Ruskin et la religion de la beauté/Introduction


INTRODUCTION


Il y a quelques années, étant à Florence le 7 mars, jour de la fête de Saint Thomas d’Aquin, je voulus étudier dans le cloître de l’église dominicaine par excellence, Santa Maria Novella, les fresques de Memmi et de Gaddi où l’on voit le Triomphe de Saint Thomas avec son aréopage des sept sciences célestes et des sept sciences terrestres. Il me semblait qu’aucun jour ne pouvait être mieux choisi pour tâcher de sentir ce qu’avait été cet homme comme disciplineur de la pensée. Puis un soleil splendide brillait sur les dômes de la ville des lys. Or il faut du soleil pour distinguer toutes ces figures d’apôtres, de bêtes allégoriques, de chiens du Seigneur mordant les loups de Thérésie, de savants, depuis Boëtius qui ressemble à un lépreux jusqu’à Tubalcaïn qui ressemble à un orang-outang. Voulant être seul, j’arrivai dès neuf heures du matin. Le cloître était désert. La fraîcheur matinale et le calme monacal en faisaient un promenoir délicieux. Par les vieux arceaux bâtis au xive siècle, brillaient les gazons verts qui ne durent pas si longtemps, mais qui se renouvellent toujours. Le sacristain, protecteur et narquois, avait refermé la porte avec un grand luxe de verrous. Les cloches sonnaient à toute volée, puis il y avait de longs silences... Je marchais depuis quelque temps sur ces trottoirs de tombes qui bordent le Cloître Vert, lorsqu’en approchant de la chapelle des Espagnols, j’entendis naître et croître un léger bruit de paroles, de lecture,... comme de prière. Avais-je été devancé ? Déjà, j’entrevoyais dans l’ombre lumineuse des silhouettes de jeunes femmes au profil giottesque, aux chapeaux canotiers, aux voilettes blanches, aux mains pleines de mimosas. Elles étaient serrées les unes contre les autres devant le Triomphe de Saint Thomas d’Aquin, L’une d’elles lisait :

Optavi et datus est mihi sensus,
Invocavi et venit in me spiritus sapientiæ,
Et præposui illam regnis et sedibus.

Puis la voix reprenait un texte anglais dont voici le sens :

« … J’ai prié, et l’esprit de la sagesse est descendu sur moi… Le pouvoir personnel de la sagesse, la σοφια ou sainte Sophie à laquelle le premier grand temple chrétien a été dédié, cette sagesse supérieure qui gouverne par sa présence toute la conduite des choses terrestres et par son enseignement l’art terrestre tout entier, Florence vous dit qu’elle ne l’a obtenue que par la prière… »

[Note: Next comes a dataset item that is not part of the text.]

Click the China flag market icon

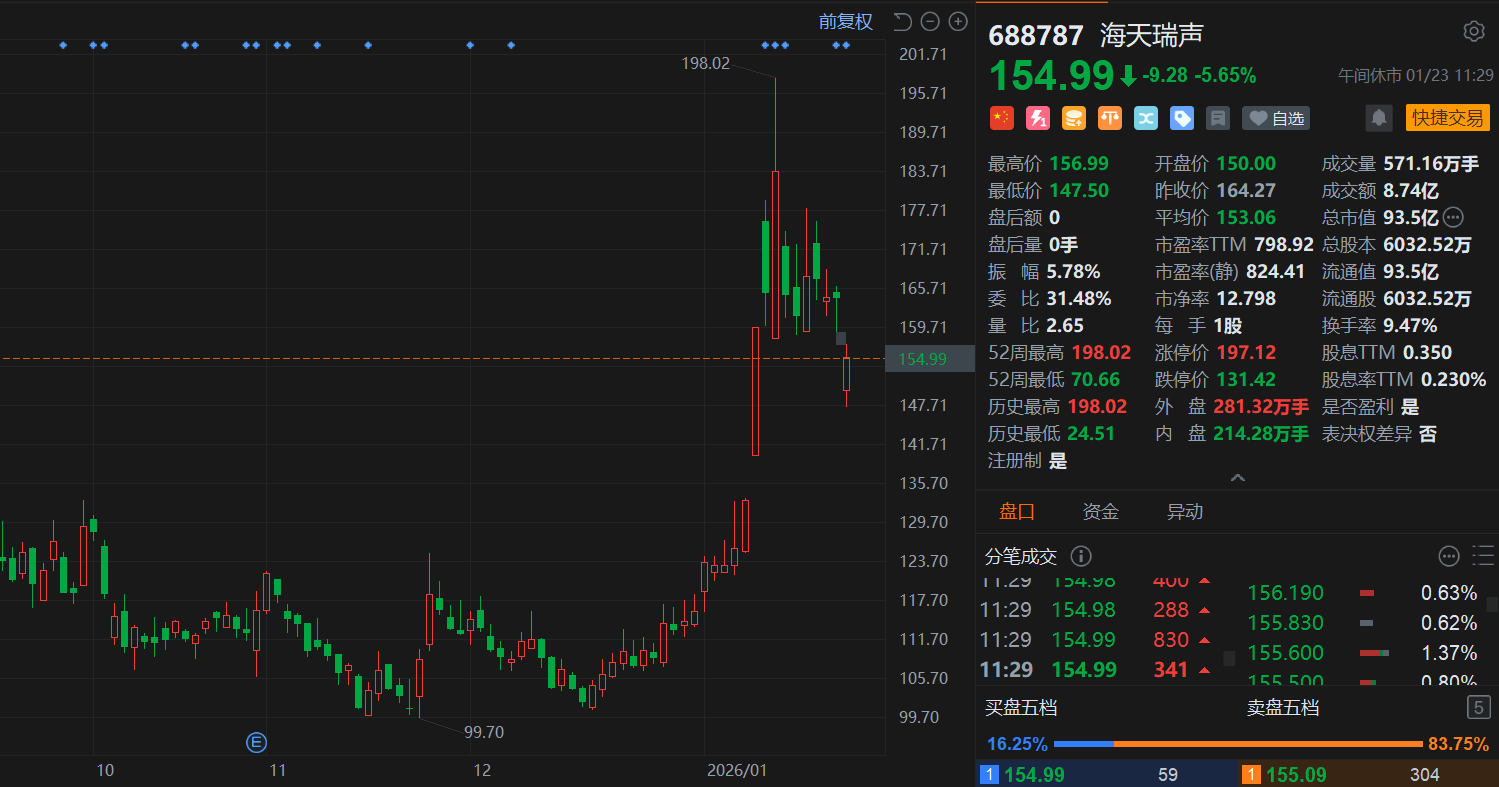point(1001,118)
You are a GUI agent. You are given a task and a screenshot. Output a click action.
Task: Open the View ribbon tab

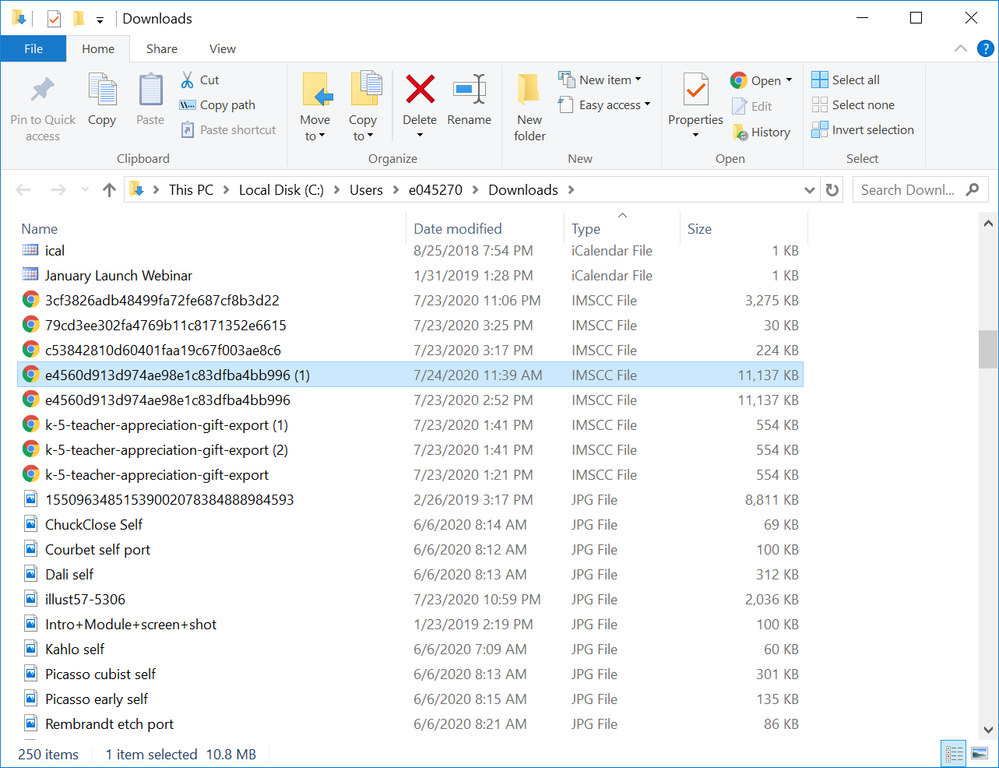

Longtemps elle lut ainsi, passant des aperçus les plus éloquents sur le rôle de la discipline dans la pensée humaine aux remarques les plus minutieuses sur les doigts ou les cheveux de tel personnage de la fresque, notant les repeints, étudiant les airs de têtes, les plis des robes, opposant l’attitude calme de la Rhétorique aux gestes outrés des gens des rues de Florence, « qui font des lèvres de leurs doigts et espèrent sottement arracher par leurs vociférations ce qu’ils désirent des hommes ou de Dieu... ».

L’auditoire écoutait recueilli, manœuvrant avec la ponctualité d’un peloton prussien pour se porter en face de telle ou telle figure, suivant les indications du mince livre rouge et or. Parfois le ton s’élevait jusqu’à l’invocation. Quelques lointains bruits d’orgue l’accompagnaient en sourdine. Des souffles d’air parfumés de fleurs passaient comme un encens. Les points d’or des mimosas, touchés par des rais de soleil, brillaient dans les mains comme des cierges. Je remarquai que ces voyageuses se tenaient sur la pierre sépulcrale des ambassadeurs espagnols qui ont donné leur nom à cette chapelle. Ce qu’elles lisaient semblait aussi une gerbe de fleurs jaillie d’un passé mort. Quels étaient donc ce livre, cet office inconnu, le prêtre de cette religion de la Beauté ? le sacristain, revenu par là, me jeta ce nom : Ruskin !

Une autre année, je me reposais d’un congrès d’économistes, à Londres, dans un de ces salons d’un gothique sobre et confortable où le goût se satisfait sans détriment des aises. On causait des transformations que le machinisme apporte en toute chose et spécialement dans les tissus, les broderies, qui autrefois étaient des ouvrages d’art, travaillés par des êtres pensants, et d’ailleurs beaucoup plus solides dans ce temps où le linge, comme un patrimoine, se léguait de génération en génération. Aujourd’hui, disait-on, le tissu fait à la machine ne dure pas. « Ainsi ces petites serviettes, dit l’un de nos hôtes, — est-il besoin d’expliquer que ceci se passait autour d’une tasse d’un thé ? — Ah ! pardon, répondit la maîtresse de la maison, vous oubliez que ceci est du Langdale linen ! — Et ma redingote, ajouta le maître de la maison, est du drap de Saint-George’s Guild. » Cela parut péremptoire.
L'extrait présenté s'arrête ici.